Cathedral funerary space in Galicia, Spain

The Royal Pantheon of the Cathedral of Santiago de Compostela is where, within the cathedral, are the tombs of two kings and other prominent people of the Kingdom of Galicia.

==Background==
Formed in 1107 with the burial of Raymond of Burgundy, count of Galicia, and with the promise of his son, Alfonso VII, to also take his remains to the cathedral. This commitment was not fulfilled by Afonso VII but by his wife, the Berenguela, and continued by his son Fernando II and his grandson Alfonso VIII, Kings of Galicia and León. In the year 1211, Alfonso VIII made chapel the royal chapel in a consecration ceremony, presided over by the king along with his heir Fernando Alfonso, who is also buried in the pantheon.

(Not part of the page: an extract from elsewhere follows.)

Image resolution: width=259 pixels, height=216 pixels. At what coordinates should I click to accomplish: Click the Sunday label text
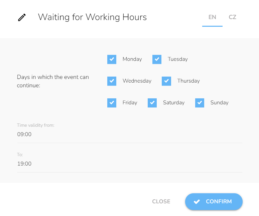coord(219,103)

The funerary space was installed in the "chapel of the kings," today the chapel of Santa Catalina, and remained there until the year 1535, at which time it was transferred to the Chapel of the Relics. During this transfer, the arrangement of five sarcophagi was changed, which was attributed at that time to Raymond of Burgundy, Berenguela of Barcelona, Fernando II, Alfonso VIII and Juana de Castro. Historical documentation confirms the burial of these five, but only in the case of Queen Juana are there also epigraphic and heraldic testimonies from the same period that confirm her identity. In 1926, a final tomb containing the remains of Pedro Fróilaz de Traba was added to the tomb.